Dit verhaal staat echter niet te boek als een paradox. Het verhaal van Zeno wel. Het verhaal van Einstein is tenslotte niet door de ervaring te testen. Dus het zou waar kúnnen zijn, en geen paradox. Dat een afgeschoten pijl zich in de boom boort, weten we allemaal. Maar wat er gebeurd als je werkelijk met de snelheid van het licht zou kunnen reizen, weet niemand uit eigen ervaring. Als een mens zo een snelheid zou kunnen overleven. Als, ja, dan. Zo zit de natuurkunde vol met wiskundig logisch correcte redenaties. Velen ervan zijn met onze ervaring niet te toetsen.

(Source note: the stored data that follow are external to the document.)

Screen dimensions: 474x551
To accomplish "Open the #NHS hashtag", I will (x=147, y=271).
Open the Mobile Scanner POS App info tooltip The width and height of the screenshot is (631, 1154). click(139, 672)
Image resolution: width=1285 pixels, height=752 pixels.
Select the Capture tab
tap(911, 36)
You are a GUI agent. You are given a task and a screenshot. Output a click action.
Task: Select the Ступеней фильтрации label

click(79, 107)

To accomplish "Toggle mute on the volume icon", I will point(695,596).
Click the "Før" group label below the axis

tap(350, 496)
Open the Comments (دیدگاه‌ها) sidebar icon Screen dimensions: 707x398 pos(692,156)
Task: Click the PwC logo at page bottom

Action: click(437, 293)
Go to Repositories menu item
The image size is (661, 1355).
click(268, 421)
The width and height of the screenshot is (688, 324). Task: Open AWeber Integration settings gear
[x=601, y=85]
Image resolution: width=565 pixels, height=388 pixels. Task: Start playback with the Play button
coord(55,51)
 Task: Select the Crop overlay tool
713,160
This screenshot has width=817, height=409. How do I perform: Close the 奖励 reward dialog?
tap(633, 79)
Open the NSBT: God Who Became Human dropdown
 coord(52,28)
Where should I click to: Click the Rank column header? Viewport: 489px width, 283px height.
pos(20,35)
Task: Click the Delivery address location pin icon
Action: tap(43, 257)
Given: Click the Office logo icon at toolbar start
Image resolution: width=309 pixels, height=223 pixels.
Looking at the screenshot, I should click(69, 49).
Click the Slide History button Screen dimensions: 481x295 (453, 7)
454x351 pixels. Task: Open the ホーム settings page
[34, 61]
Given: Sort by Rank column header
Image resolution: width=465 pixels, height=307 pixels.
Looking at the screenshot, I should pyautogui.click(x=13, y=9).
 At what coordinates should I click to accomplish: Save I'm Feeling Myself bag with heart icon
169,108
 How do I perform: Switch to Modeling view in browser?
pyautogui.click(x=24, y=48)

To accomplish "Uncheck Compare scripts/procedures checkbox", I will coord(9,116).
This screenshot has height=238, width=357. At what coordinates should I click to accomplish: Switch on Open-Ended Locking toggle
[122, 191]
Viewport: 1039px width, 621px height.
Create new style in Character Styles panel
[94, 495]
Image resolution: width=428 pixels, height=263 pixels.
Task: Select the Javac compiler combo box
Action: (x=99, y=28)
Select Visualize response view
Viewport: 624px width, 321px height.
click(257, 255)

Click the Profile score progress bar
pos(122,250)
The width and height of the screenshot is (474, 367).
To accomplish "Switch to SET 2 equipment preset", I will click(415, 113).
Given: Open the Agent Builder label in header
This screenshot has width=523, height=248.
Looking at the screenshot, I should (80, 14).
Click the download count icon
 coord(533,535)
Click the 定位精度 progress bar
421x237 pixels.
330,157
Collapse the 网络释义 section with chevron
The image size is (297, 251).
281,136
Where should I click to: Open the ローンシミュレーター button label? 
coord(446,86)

Hoe onwerkelijk dit ook allemaal lijkt. Het blijft gissen welke logisch correcte formule nu wel klopt met de werkelijkheid en welke niet. Ik moet vaak de neiging onderdrukken ze in de prullenbak te gooien. Vooral als ik een documentaire zie over het paringsgedrag van de dinosauriër. Want wees met mij iets realistischer dan de wetenschap. Een paar botten in de grond. En dan weten hoe wezens van miljoenen jaren geleden hebben gelopen, welk geluid ze maakten, hoe ze zich gedroegen, wat ze aten? Volledig bij elkaar gefantaseerd. Een ander voorbeeld. De evolutie van de mensheid. Ook al zo iets waar ik niet ‘bij’ ben geweest. Maar ik noem één klein aspectje, met grote gevolgen. Het vinden van losse botten is leuk, het zijn puzzelstukjes, en je kunt er een skelet van maken. Maar in het detail van deze puzzel zijn de gewrichtjes van deze botjes. En een gewricht bestaat voor een deel uit kraakbeen. Dit materiaal is vergaan. Dus de aansluiting van botjes op elkaar heeft enige speelruimte. Je moet dus, als je een skelet in elkaar puzzelt, rekening houden met ruimte tussen de botjes. De lengte van een menselijke arm, vanaf de schouder naar beneden, maakt dat de handpalm ongeveer op het midden van de bovenbeen uitkomt. Dat kun je zelf checken voor de spiegel. Deze lengte is voor apen anders dan voor mensen. Het is daarom een kenmerk van de mens. Dus als je een skelet vindt met de juiste armlengte, dan heb je een voorvader van de mensheid gevonden! En heb je tegelijk veel om over te publiceren, subsidie voor te krijgen en respect en aandacht verdient. Lastig is alleen dat het kraakbeen ontbreekt (nog afgezien van soms hele botdelen of zelfs botten). En daarom kan de lengte iets verandert worden. Veel vroeg homoniden, voorouders der mensheid, die in musea liggen, zijn helemaal niet menselijk. Laat staan dat we weten hoe ze, gezellig als samengestelde families, rond het kampvuur zaten.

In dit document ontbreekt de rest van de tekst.